Four-day weeks, social outings and weekends away are among benefits on offer from companies competing for workers in a tight labour market.
Unemployment fell to 4.9 percent in the first three months of the year, while the number of people in work has risen by 29,000.
The construction, food and accommodation sectors accounted for more than half the growth in jobs.
Analysts said the fall in unemployment reflected a strong economy, bolstered by high migration numbers.
But Cobalt Recruitment representative Guy Davidson said the labour squeeze was starting to hurt businesses, as they found it increasingly hard to woo workers.

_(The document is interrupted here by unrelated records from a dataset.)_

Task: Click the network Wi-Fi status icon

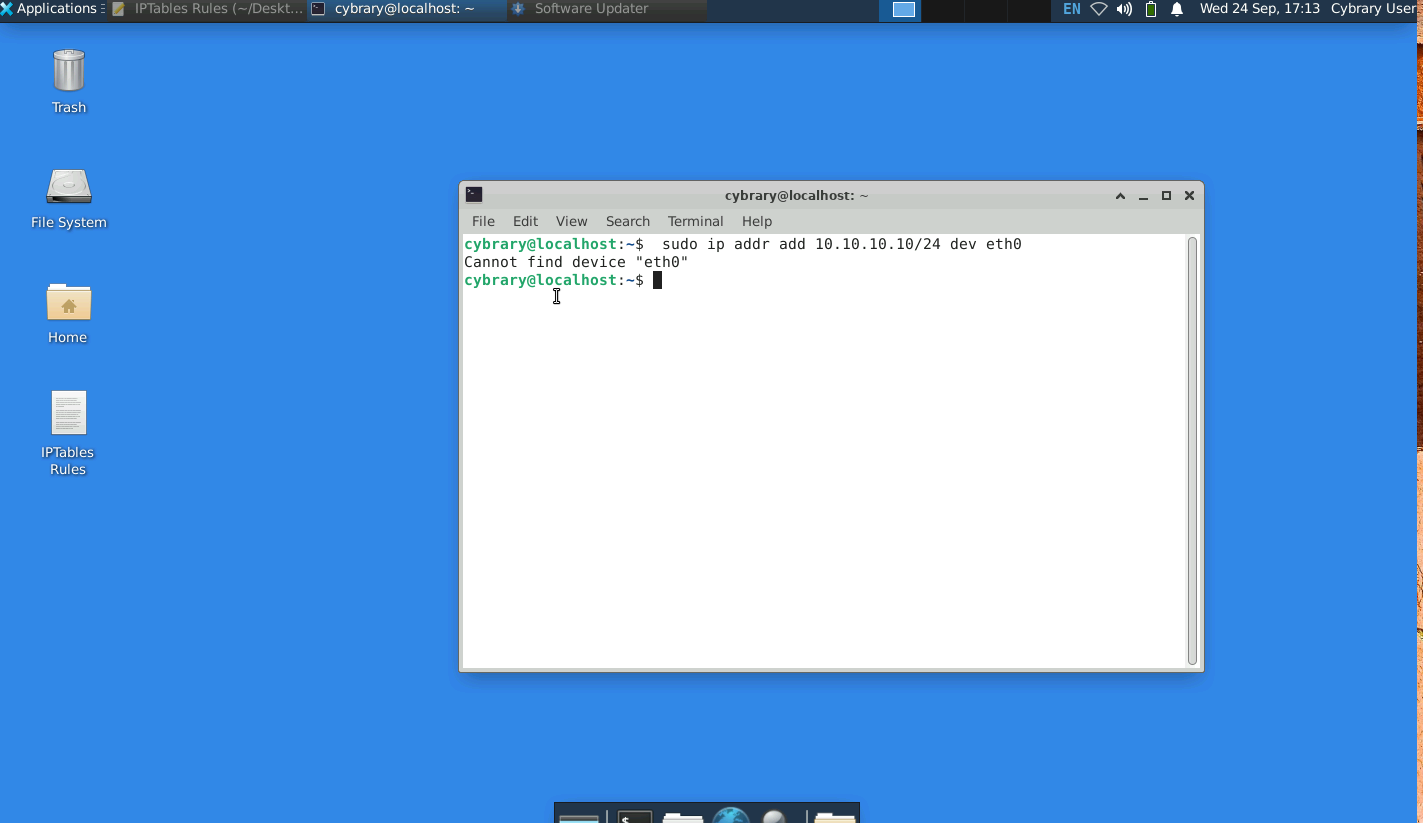Action: click(x=1099, y=9)
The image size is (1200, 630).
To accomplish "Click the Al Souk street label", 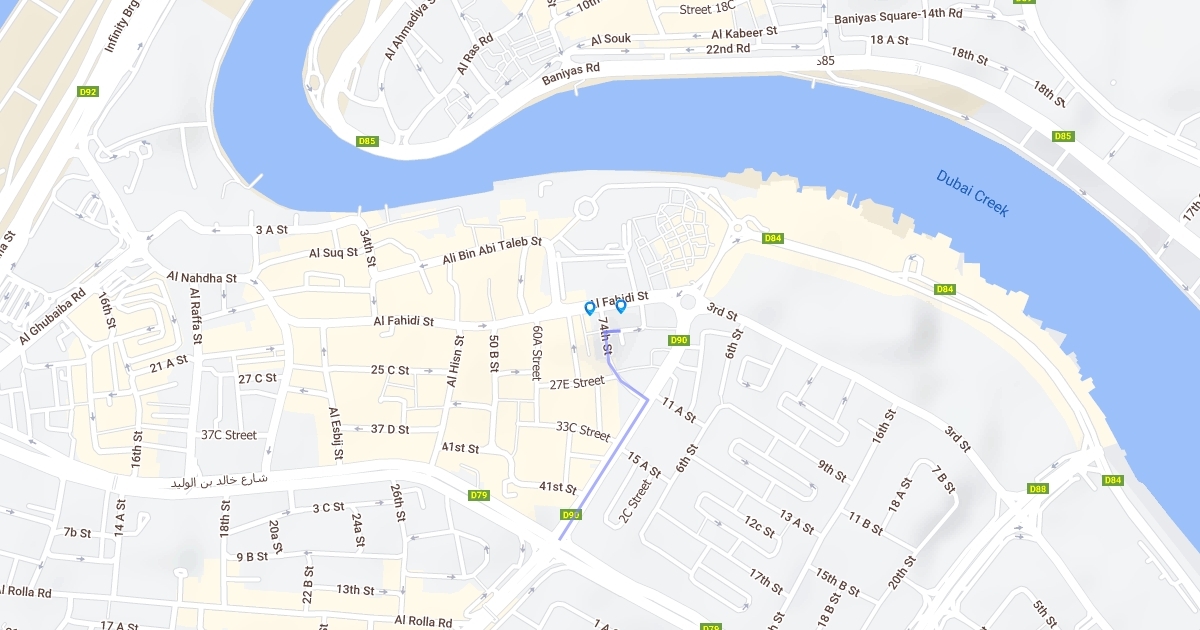I will (611, 40).
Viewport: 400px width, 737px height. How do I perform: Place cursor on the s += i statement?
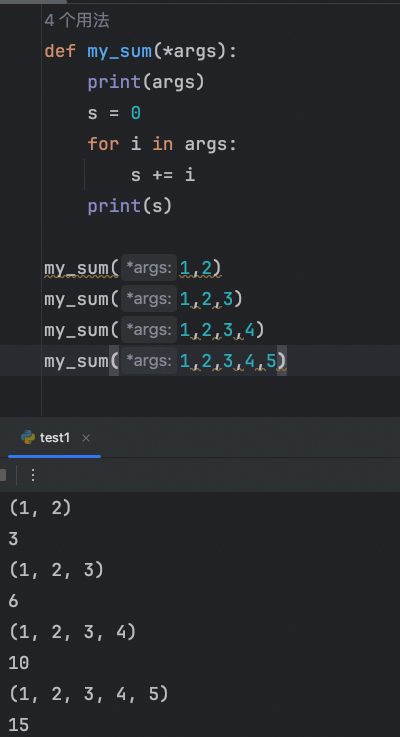pyautogui.click(x=163, y=175)
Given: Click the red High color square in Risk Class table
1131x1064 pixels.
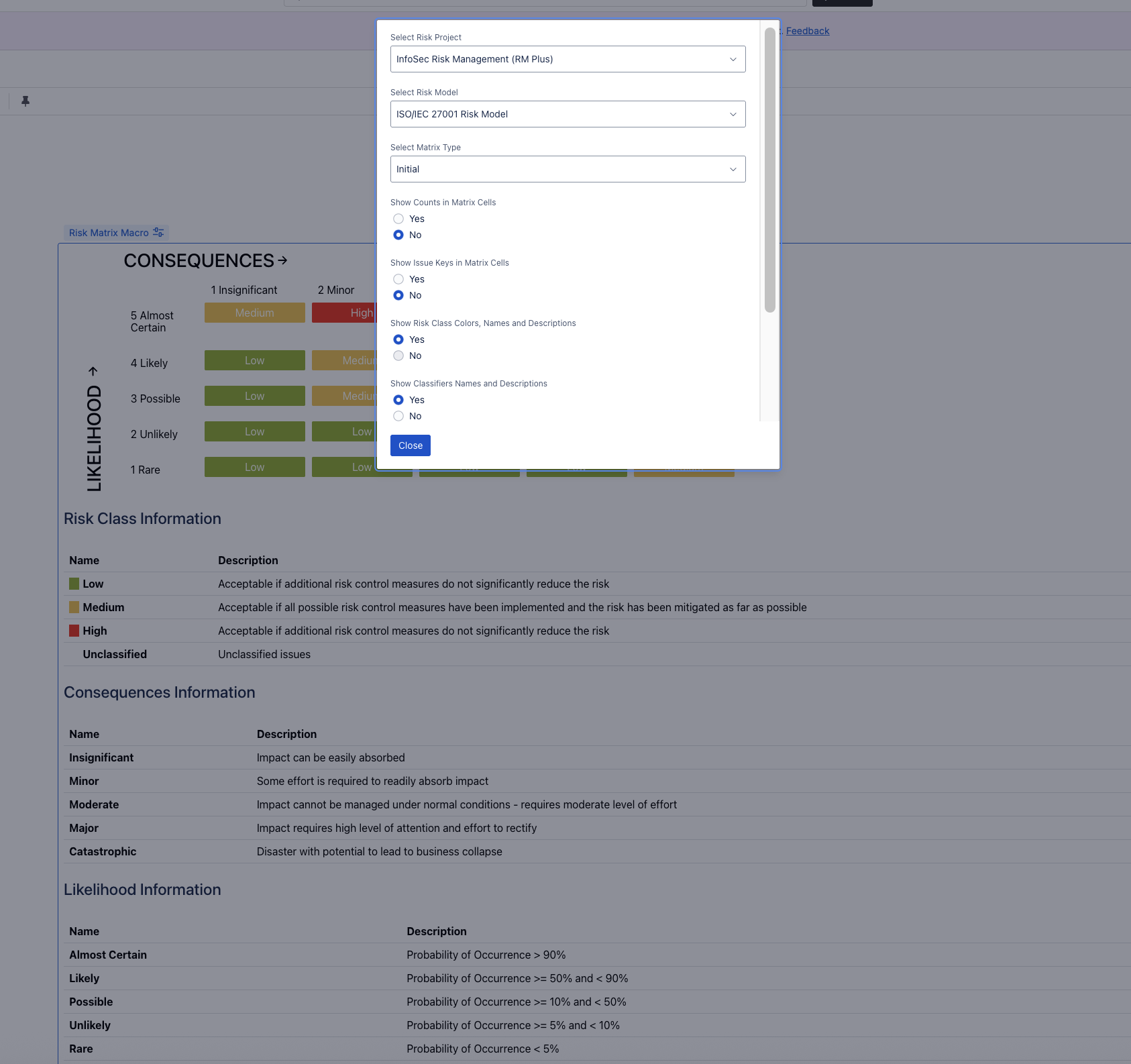Looking at the screenshot, I should (74, 631).
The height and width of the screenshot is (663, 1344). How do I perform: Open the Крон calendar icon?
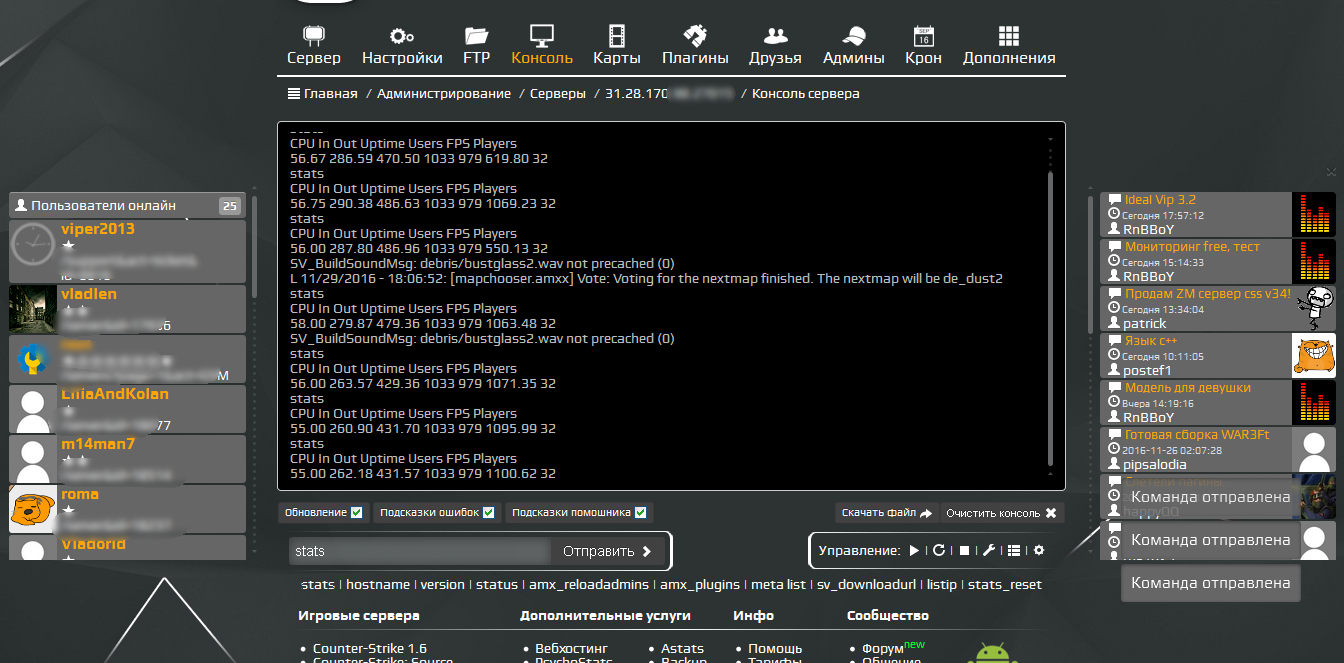(924, 36)
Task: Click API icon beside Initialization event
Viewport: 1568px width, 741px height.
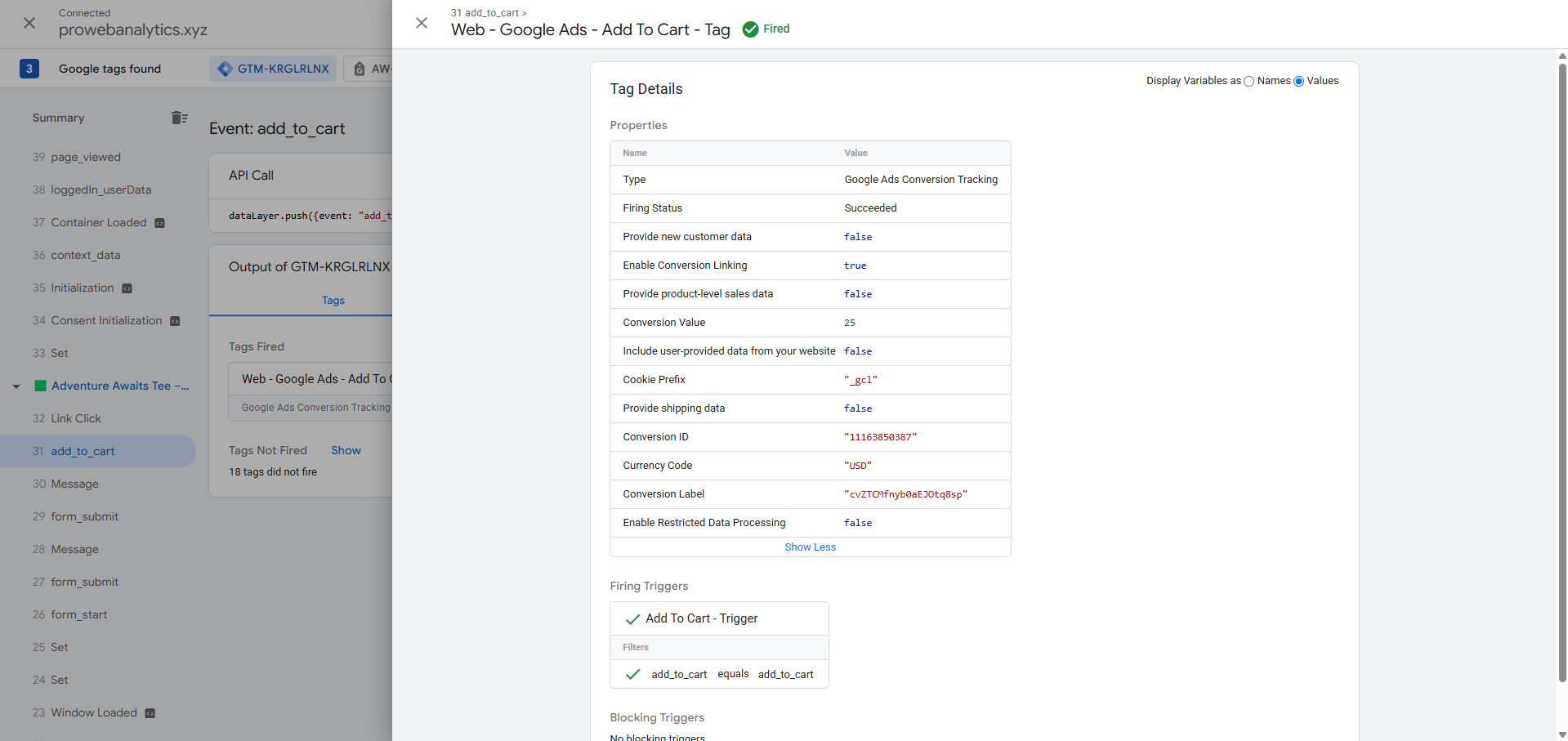Action: click(127, 288)
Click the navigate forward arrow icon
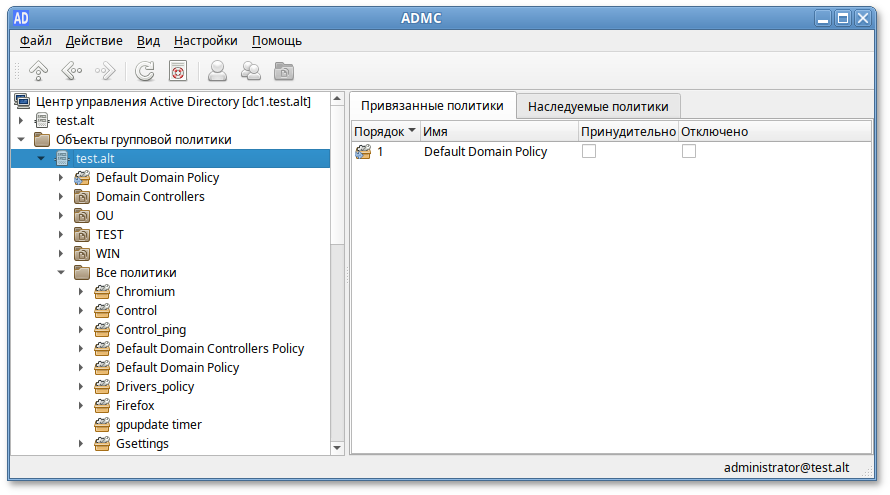890x495 pixels. pos(104,71)
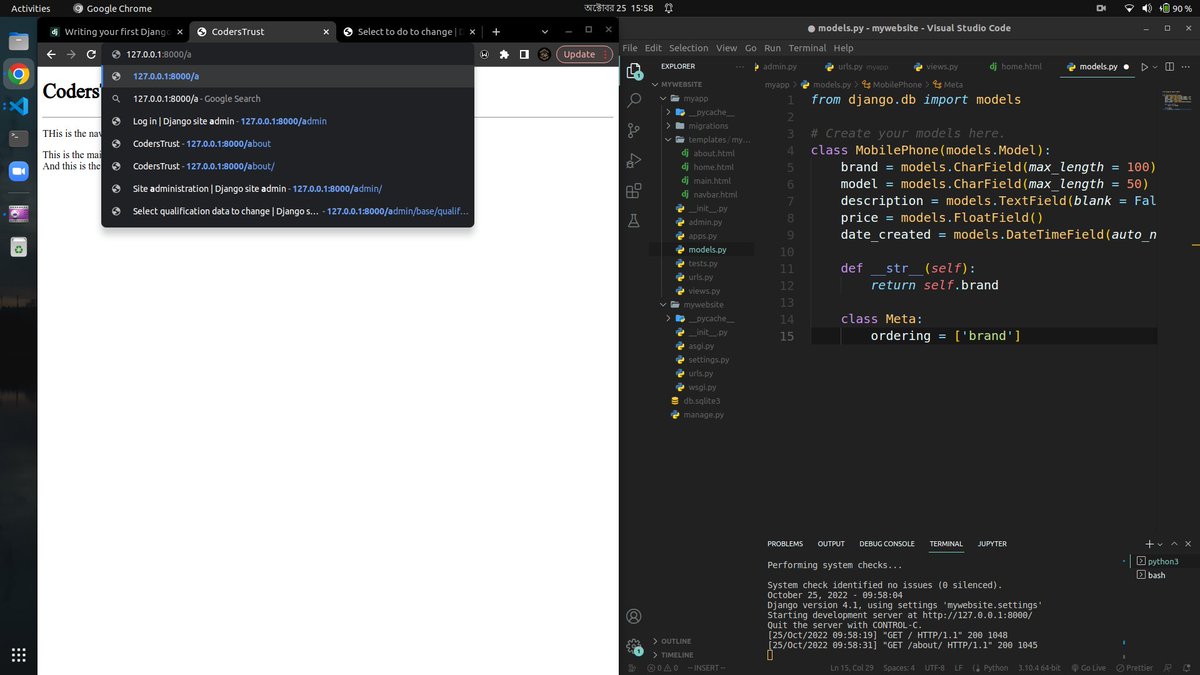Click the Go Live status bar item
The image size is (1200, 675).
(1089, 667)
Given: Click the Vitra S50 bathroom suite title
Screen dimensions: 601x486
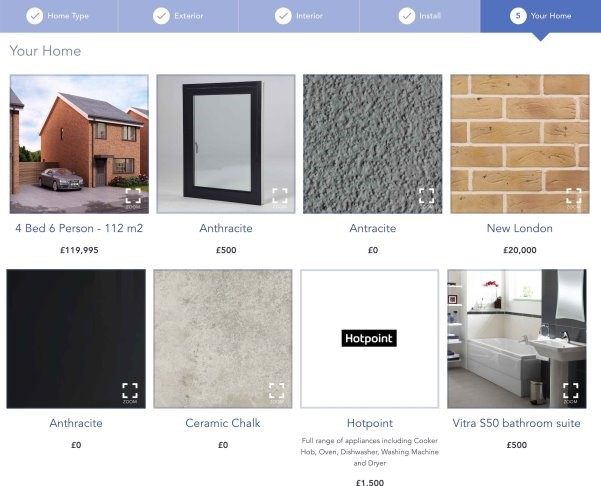Looking at the screenshot, I should click(x=516, y=423).
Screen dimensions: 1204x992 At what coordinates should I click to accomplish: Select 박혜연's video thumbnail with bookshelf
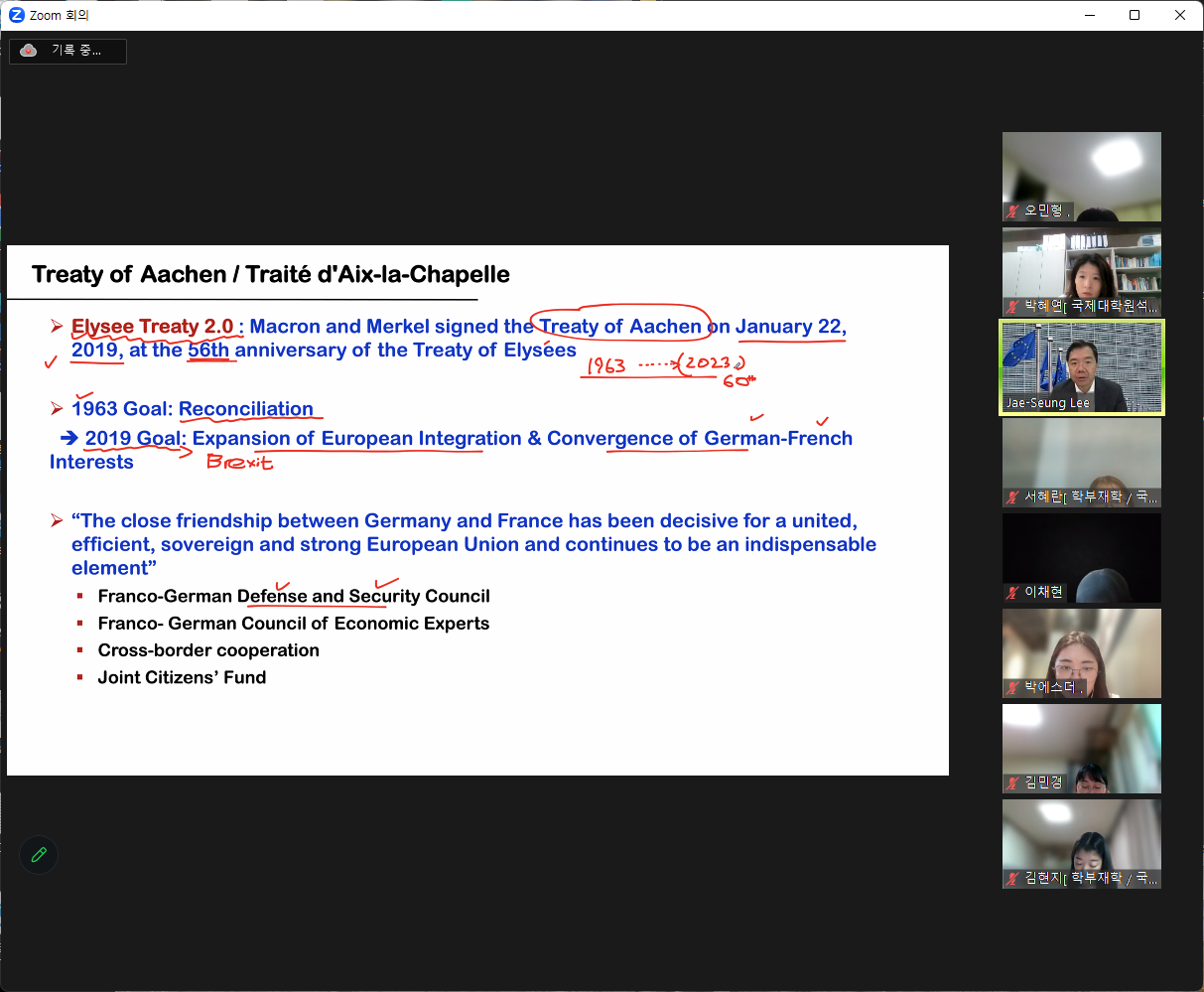click(1081, 264)
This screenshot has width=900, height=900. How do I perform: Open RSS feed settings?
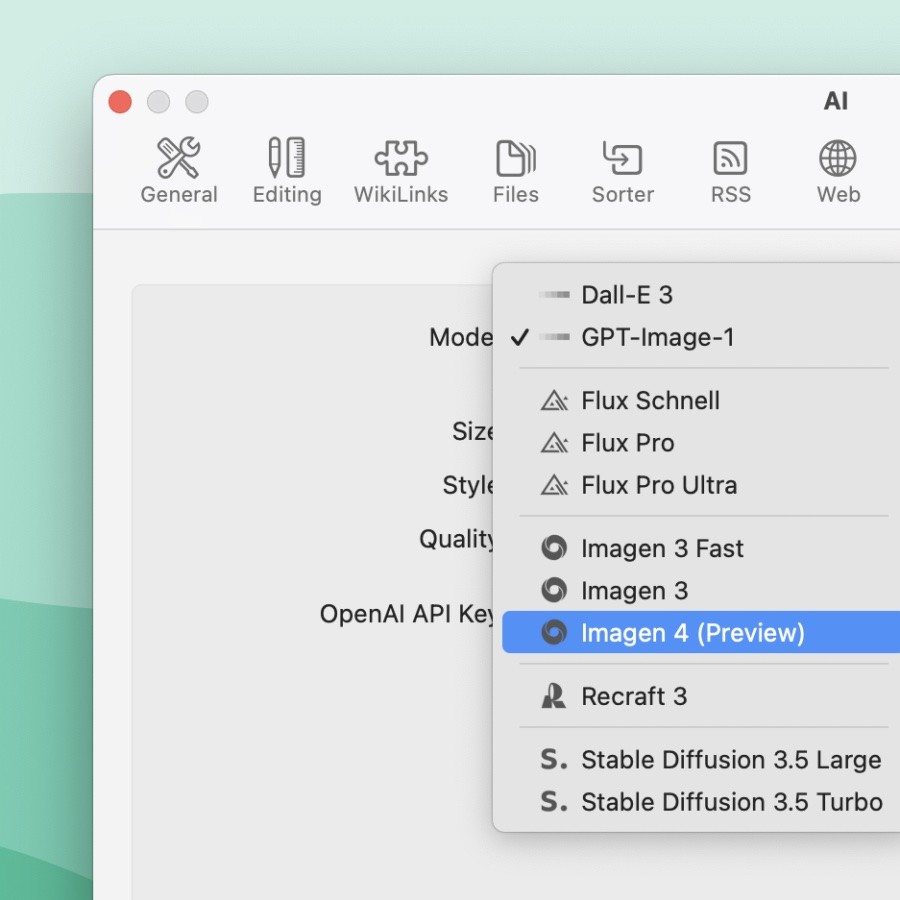[x=730, y=171]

"I've heard this construction boom being referred to as the profitless boom because margins are so tight - it's the supply of funding for projects, it's the supply of materials and it's the supply of human resource that's creating so much strain."
Increasingly, employers had to go offshore to find talent - and it was not just money they were offering, Mr Davidson said.
"The most creative thing is employers moving to a four-day work week," he said.
"That here is something that's been spoken about for many, many years, but actually seeing employers break with the status quo and move to a four-day work week, I think's incredibly creative."
Employers were also trying hard to make their work culture more enticing, he said.
"There's a lot of little things that employers will do - extending your leave entitlements ... going away for weekends, social events, it might be the environment in which they're working."
RDT Pacific director Simon Wilson was looking for six people with at least five years' project management experience to join his construction consultancy.
He recently approached a New Zealander with 10 years' project management experience just days after he had returned from New York, but the person had already been snapped up.
"He arrived back on the Sunday. He'd had two interviews and offers on the Monday and Tuesday and they were so compelling [that] by the time I got to meet him on Thursday he said, 'Simon, if you'd arrived at the airport with a sign saying, sign up and here's the terms, perhaps you could have got me.'"
In the months it took to find the right people, mostly from overseas, his company was missing out on opportunities to grow, Mr Wilson said.
"It's definitely the most severe shortage that I have [seen]."
About 75 businesses were at yesterday's JobFest in Auckland offering a record 1250 jobs, in an attempt to tackle critical skills shortage in construction, tourism, hospitality and technology.
Ian Rivett, a worker for glass-maker and installer Viridian, said he had been looking for someone to take an entry-level warehouse role for six months now.
"They only thing I need them to be able to do is drive a class 2 vehicle, and I can't find that in the Auckland market at the moment."
Work agency AWF representative Stuart Floan said the labour shortage was stunting growth.
"I had a customer who hasn't used an agency in 10 years contact us last week and said, we have 15 positions we can't fill - and they weren't skilled positions."
Westpac senior economist Satish Ranchhod said the pressure on pay was confined to tourism and construction for now, as high migration levels was still depressing wages in other sectors.
But he expected that to change this year.
"Right now things are all pointing to stronger wage growth over the coming year."